Escalation of privilege
Privilege escalation attacks exploit vulnerabilities and misconfigurations in the application to gain illicit access to elevated or privileged rights. Privilege escalation attacks may exploit credential and authentication processes, compromise vulnerabilities in code and design, take advantage of misconfigurations, or use malware or social engineering to gain access.
Protection against escalation of privilege should be built into the application at the development stage. This includes managing the identity lifecycle, enforcing the principle of least privilege for all users, hardening systems and applications through configuration changes, removing unnecessary rights and access, closing ports, and more.
The benefits of STRIDE threat modelling
Get ahead of vulnerabilities at an early stage
Many of the accepted ways of identifying vulnerabilities (static code analysis, penetration testing, bug bounties, and so on) come into play once all or most of the application has been developed. However, it’s cheaper and easier to fix flaws during the development cycle than it is once the vulnerabilities are in the live product.

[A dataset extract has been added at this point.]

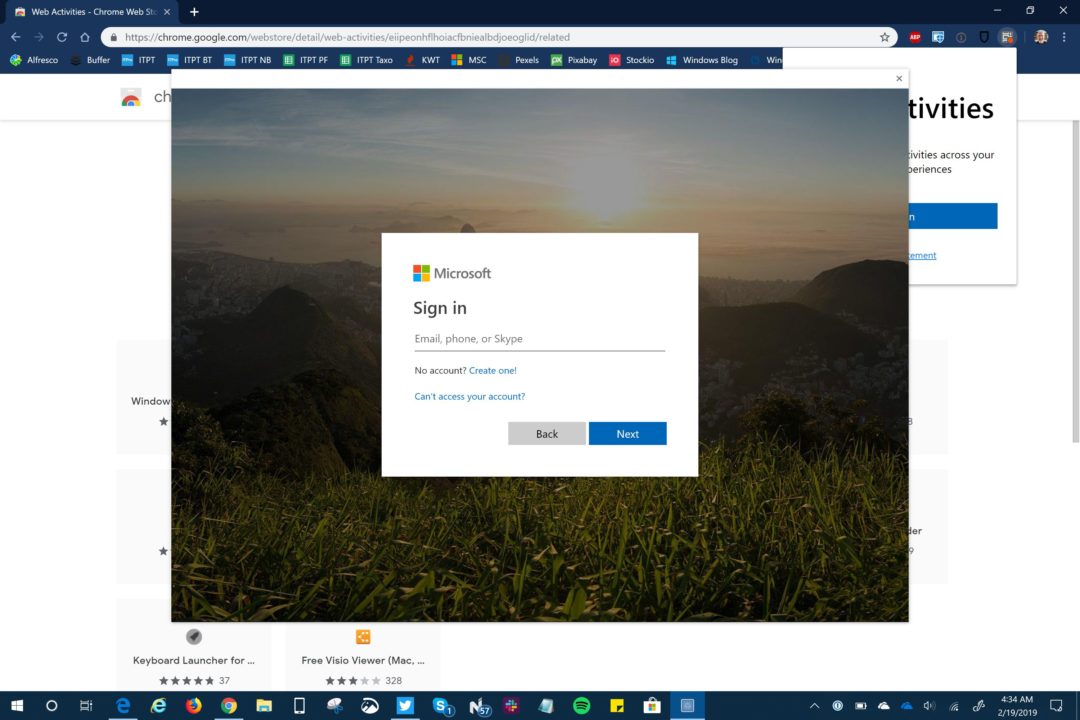Click the Back button in sign-in dialog
This screenshot has height=720, width=1080.
click(546, 433)
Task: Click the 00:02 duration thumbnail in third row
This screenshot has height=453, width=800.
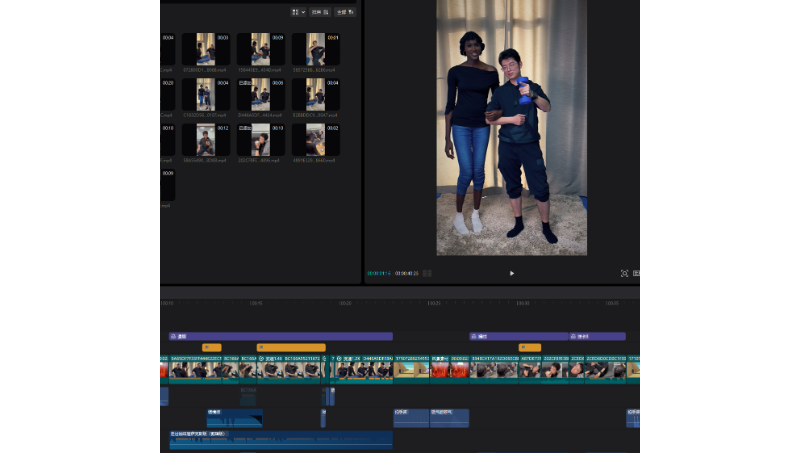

STRIDE threat modelling is a development-centric method of assessing the threats that may impact on an application. STRIDE can be used to form a checklist for a secure software development lifecycle, supporting developers to identify potential weaknesses early on when they are cheaper and easier to mitigate or remediate.
Take a security first approach
STRIDE threat modelling is built around threats encouraging developers to think about how each of the threats under consideration could attack different parts of the application. Furthermore, it challenges assumptions, making developers and information security teams question their assumptions, and test them for validity and security.
The outcomes of a STRIDE threat modelling exercise can be combined with the DREAD risk assessment model (Damage potential, Reproducibility, Exploitability, Affected users, Discoverability) to assess the impact of each risk, and prioritise vulnerabilities for remediation.
STRIDE threat modelling can be carried out over and over again
STRIDE threat modelling is never over.
STRIDE threat modelling is a framework that allows for threat modelling exercises at regular intervals to enable security teams to keep on top of the rapidly evolving threat landscape, and ensure that the protections in place are able to withstand both older and newer threats.
STRIDE threat modelling is part of a wider cybersecurity programme
Creating secure applications and systems and protecting them requires a multi-faceted cybersecurity risk management programme that incorporates infrastructure protections and other activities such as testing the security of applications and systems regularly with penetration tests.
STRIDE threat modelling provides one of these facets, supporting developers to incorporate secure development practices when developing applications and systems. STRIDE threat modelling alone will not secure your application, but it will provide a strong foundation from the very start of the process.